Typical questions in a cultural probe are based on the basic interrogatives: what, when, where, why, who, and how. And just as important as “How are users interacting?” is “How are users feeling?” Ratings can be useful for feelings so that interactions can be measured by emotion. Knowing why or why not users interact with something may help designers tune the final version. Also, users often use products and software in ways designers didn’t foresee them being used, and this becomes more obvious outside the laboratory when users have space to record what they do.
A few tips to keep in mind when you launch a cultural probe:
- Open-ended questions are a great way of encouraging users to write extra information down. Questions such as “What would you do differently in this type of situation?” uncover all sorts of thoughts that may lead to new solutions. Identifying whether an event or situation came up unexpectedly or whether it was triggered by something else (“it was my cat’s birthday”) is useful too.
- Giving users the choice of how they record their thoughts and feelings—text, photos, and drawings—is a good strategy so that they can decide on the best way of communicating for them and don’t feel hampered or self-conscious.
- The diary in whatever form can be as small or large as desired. However, size does play a part in how it is perceived by users. In paper form, space for 40 entries can be overwhelming whereas 10 entries might encourage them to complete the book. The digital equivalent sends out less of a psychological message as users have as little or as much space as they need.

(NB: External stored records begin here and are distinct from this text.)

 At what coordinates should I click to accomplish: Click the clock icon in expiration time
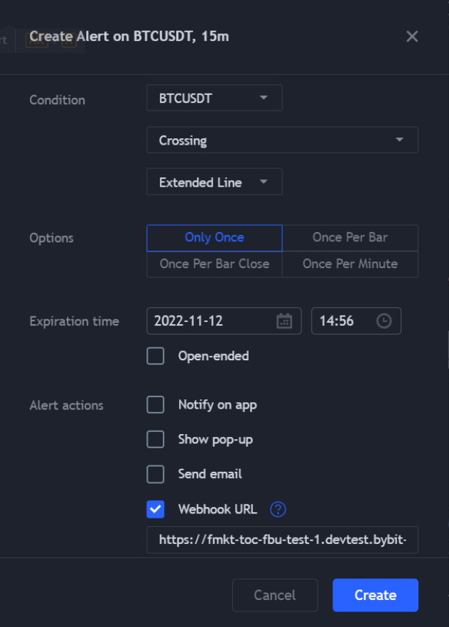[x=384, y=321]
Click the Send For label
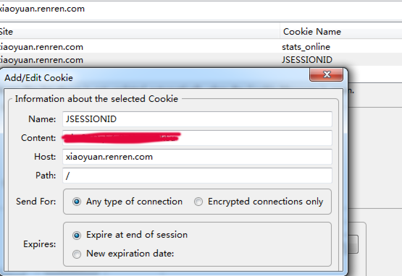 36,202
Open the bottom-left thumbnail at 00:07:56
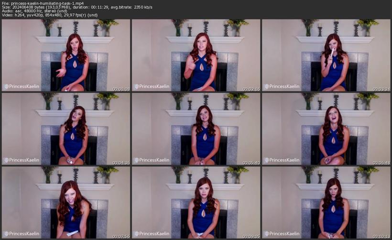The height and width of the screenshot is (240, 392). click(66, 202)
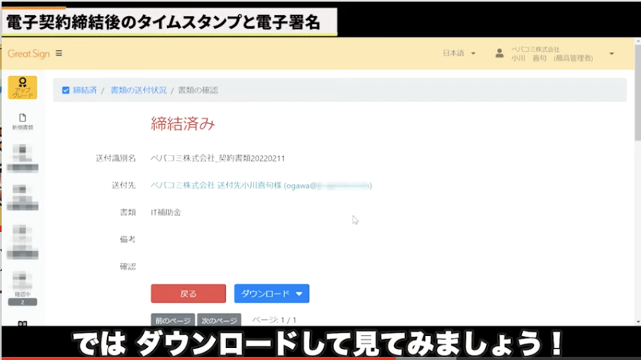Click the Great Sign logo

click(29, 54)
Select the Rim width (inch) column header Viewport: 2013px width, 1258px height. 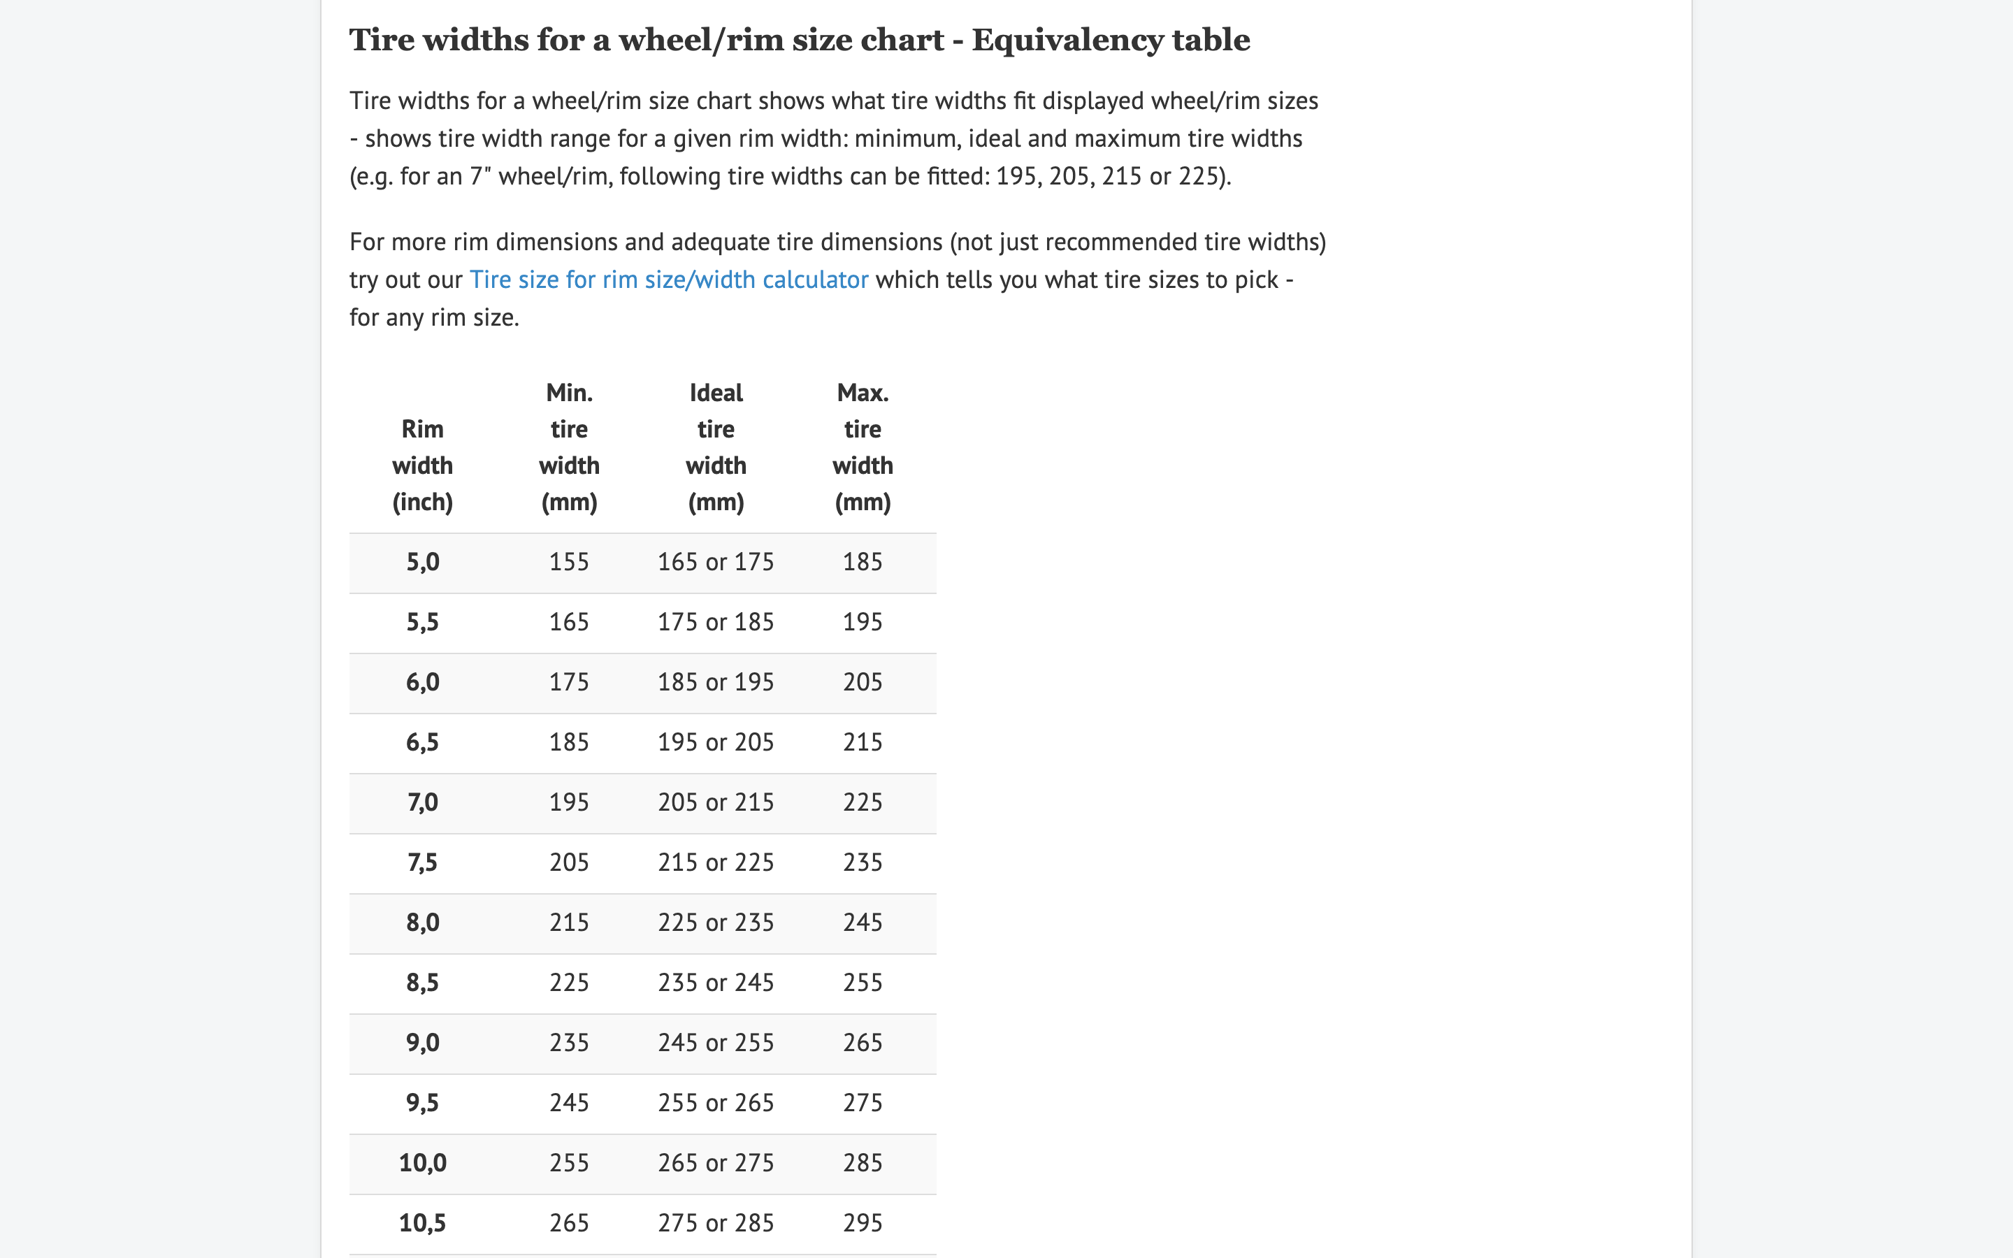pyautogui.click(x=423, y=465)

Most users are shy to begin with but once they are alone with their thoughts and a platform on which to express themselves many are very forthcoming. They record all sorts of issues they simply would not have been prompted to think about when completing a questionnaire or performing a task in the lab, conscious of the two-way mirror. Diaries and blogs introduce a sense of intimacy that encourages users to tell you what is truly on their minds.
When to probe
Using probes during the initial stages of a new project can help you generate design solutions that answer users’ needs. During one such study I handed out diaries to ten users and asked them to describe incidents, over the ten days that followed, when they felt that their mobile phones had let them down. I asked them to describe a solution—even a magical one—to their situation which would guarantee them a successful outcome to the problems they had. The users sketched out all sorts of solutions: a stylus to take notes on their mobile during a call, a mobile which could text a fax, a mobile which could open word documents or texts whilst in the middle of a phone call.

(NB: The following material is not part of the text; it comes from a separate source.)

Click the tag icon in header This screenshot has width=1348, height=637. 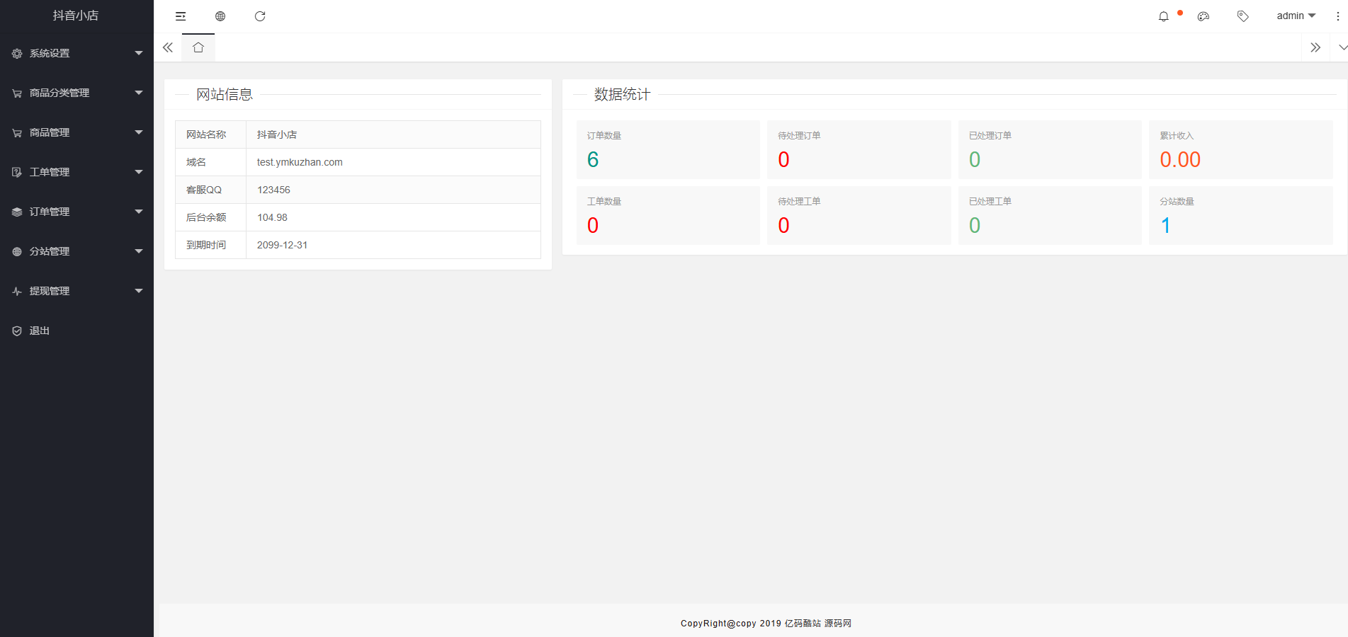[1242, 16]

By understanding exactly how testers used their mobile phones on a daily basis—and specifically, how they used them when they needed to respond quickly to someone else—it was easier for me to see a general trend. Users wanted their mobiles to be more like miniature networked computers, not just telephones.

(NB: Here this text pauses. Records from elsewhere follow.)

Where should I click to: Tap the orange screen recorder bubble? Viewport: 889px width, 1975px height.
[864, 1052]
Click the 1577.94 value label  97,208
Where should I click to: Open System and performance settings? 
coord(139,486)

Analyzing the results: emergent behavior
We may be individuals, but we are all human, and it follows that we have similar sorts of concerns and irritations. Even if your user group seems to contain the most diverse bunch of people you have ever seen common themes will emerge. They always do.
By analyzing the results of your cultural probe, you can build up a pattern of how users behave: what they love and hate, what motivates them to do what they do and why. Solutions based on this knowledge can help you to give users what they need, rather than what they say they want. Results can also help identify unrecognized needs and invent new products—and create happy users who feel as if you can read their minds.